Après quelques mois, l’entreprise a recruté un Head of Data et fait évoluer l’équipe. J’ai alors basculé en chef de projet métier, rattaché à la brique Data Analytics. Je collectais les besoins et je m’assurais de l’alignement avec les métiers en mode BUILD aussi bien que RUN. Pour embarquer, nous devions montrer que le projet avançait et impliquer les métiers ! Avec la livraison et la mise à disposition de deux dashboards, j’ai accompagné la formation, la communication autour du projet et également l’analyse des usages réels une fois en production. Avec le Head Of Data, nous suivions aussi la stabilisation de la plateforme GCP : causes des écarts, soucis rencontrés, vérification de service régulier (VSR)…
Dans ce type de projet, il faut aussi affronter des facteurs exogènes comme dans ce retour d’expérience une cyberattaque. Un projet ne se déroule jamais exactement comme prévu : le CdP doit pouvoir s’adapter aux impondérables !
Quels conseils et points d’attention partagerais-tu à des entreprises se lançant dans des projets Data similaires ?
Cela paraît évident, mais il ne faut pas négliger la phase préliminaire, surtout dans le cadre d’un projet international. S’accorder sur les définitions, les process métiers et les analyses d’écarts entre pays en amont du déploiement est essentiel. Cela limite les découvertes de spécificités et de contraintes durant le projet qui peuvent remettre en cause des pans importants du projet. Toujours dans cette phase préliminaire, définir la cible, le Core Model auquel tous les pays se rattachent et la trajectoire pour l’atteindre assure que tous soient alignés. C’est un gage d’efficacité par la suite. Il est ainsi possible, si nécessaire, de définir des trajectoires variables suivant les pays en connaissance de cause. Le risque est sinon d’avoir des métiers qui n’utilisent tout simplement pas l’outil. Cet alignement touche aussi l’architecture data. Que va-t-on conserver ou non ? Qu’est-ce qu’on décommissionne, quand et comment ? Quelle est l’architecture SI cible à court, moyen et long terme selon les pays ? Quelle est la dette technique et au niveau de la qualité des données ? Les responsables doivent s’assurer de consolider la documentation existante : schémas d’architecture à jour, diagrammes de processus métiers, règles fonctionnelles au sein des flux…
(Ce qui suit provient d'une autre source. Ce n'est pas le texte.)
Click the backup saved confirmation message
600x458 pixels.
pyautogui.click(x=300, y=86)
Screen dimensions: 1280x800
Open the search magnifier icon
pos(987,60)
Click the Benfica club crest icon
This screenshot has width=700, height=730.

Étudier le niveau de maturité des métiers vis-à-vis de la donnée et des processus, permet de les inciter à prendre du recul sur les expressions de besoins. C’est aussi le socle pour définir comment les accompagner au mieux : adapter le discours, sensibiliser à la data et à la gestion de projets et mener une démarche de Change.
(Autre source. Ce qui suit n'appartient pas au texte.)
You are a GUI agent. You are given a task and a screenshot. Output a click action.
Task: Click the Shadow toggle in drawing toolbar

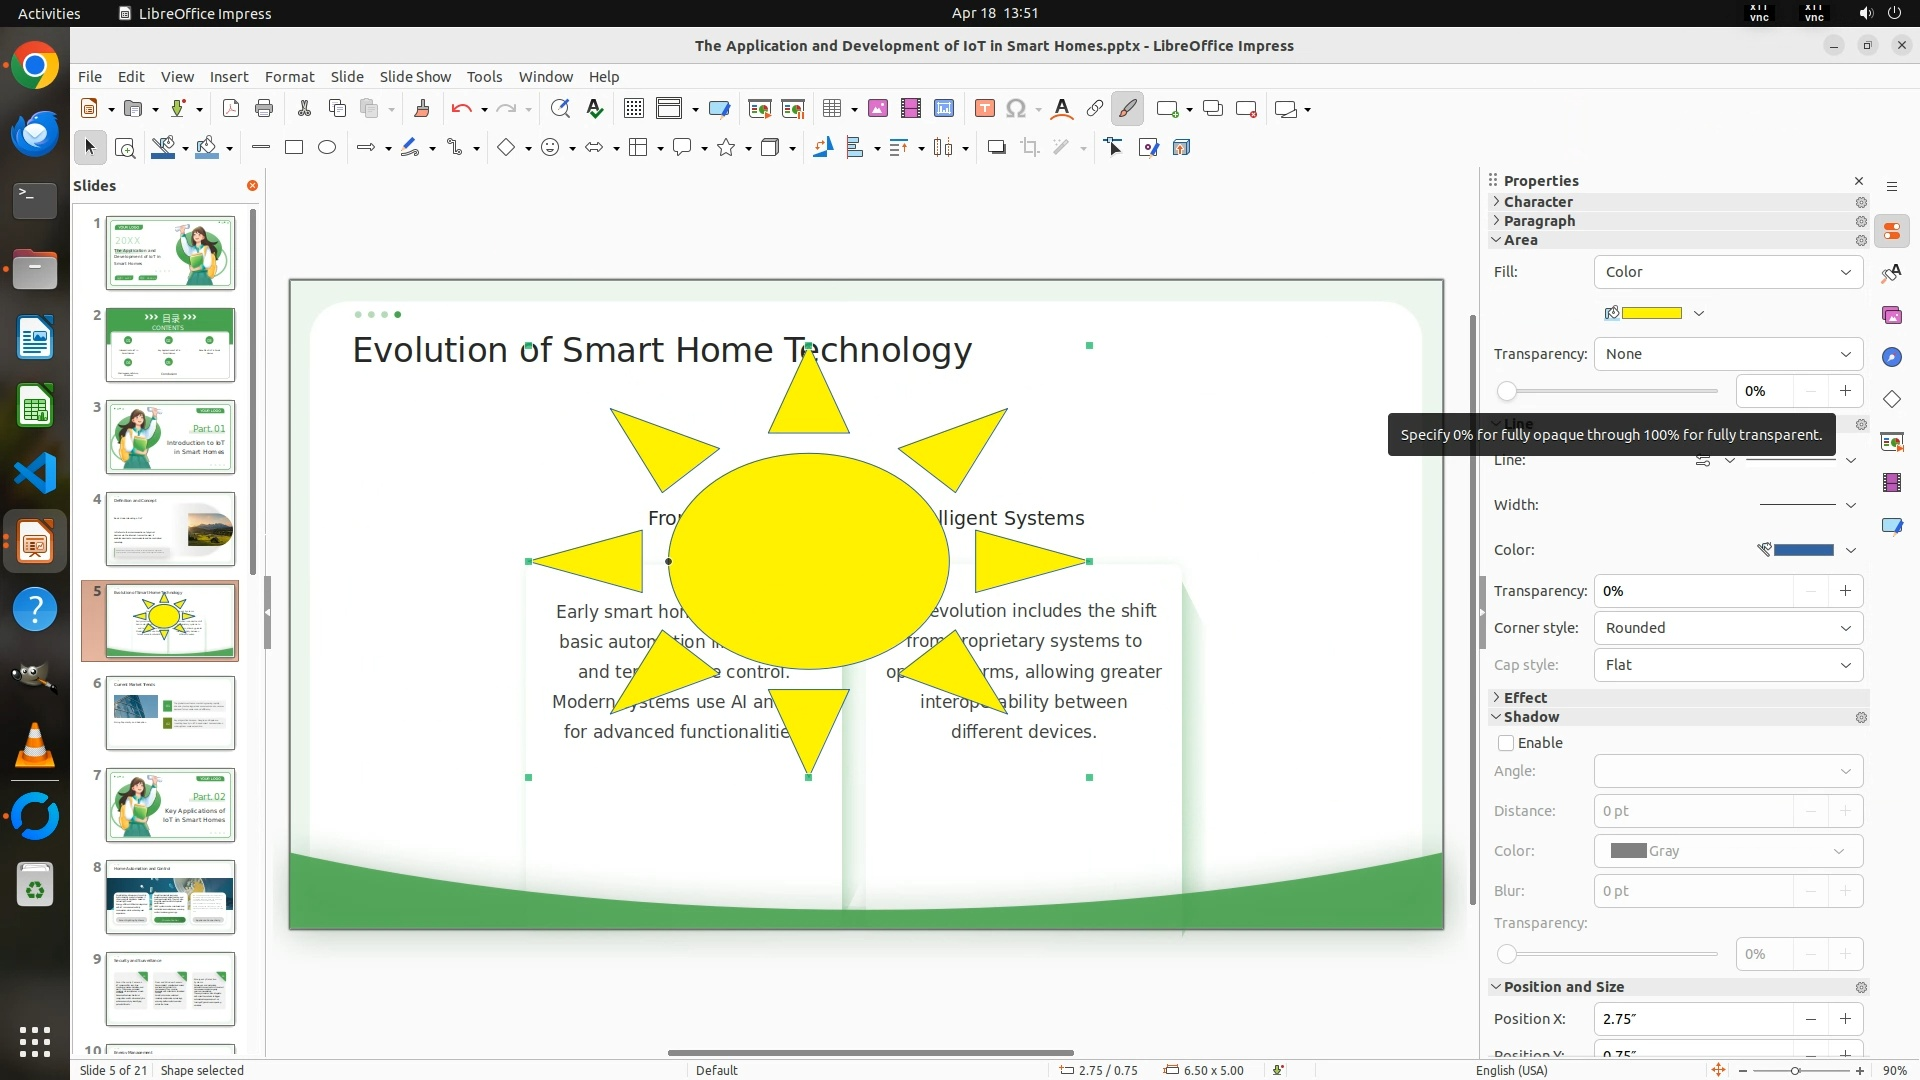point(996,148)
Expliquer aux métiers à quoi sert un glossaire métier, pourquoi on mène le projet selon ces étapes leur permet d’être plus à l’aise avec la méthodologie et le cadre du projet. En étant ensuite plus fluide dans les échanges, c’est tout le déroulé du projet qui est accéléré !
Pour finir, bien appréhender les différences entre Business Intelligence et Data Visualisation est important. La Data Visualisation est un facilitateur pour interpréter les chiffres rapidement et disposer d’une vue simplifiée des KPI tandis que la BI englobe l’aide à la prise de décisions. Lors du cadrage, il faut prendre du recul et s’aligner sur la cible et l’usage final. Cela implique également d’identifier les acteurs avec le niveau de maturité suffisant dans l’entreprise pour valider le choix technologique, à partir des inputs métiers.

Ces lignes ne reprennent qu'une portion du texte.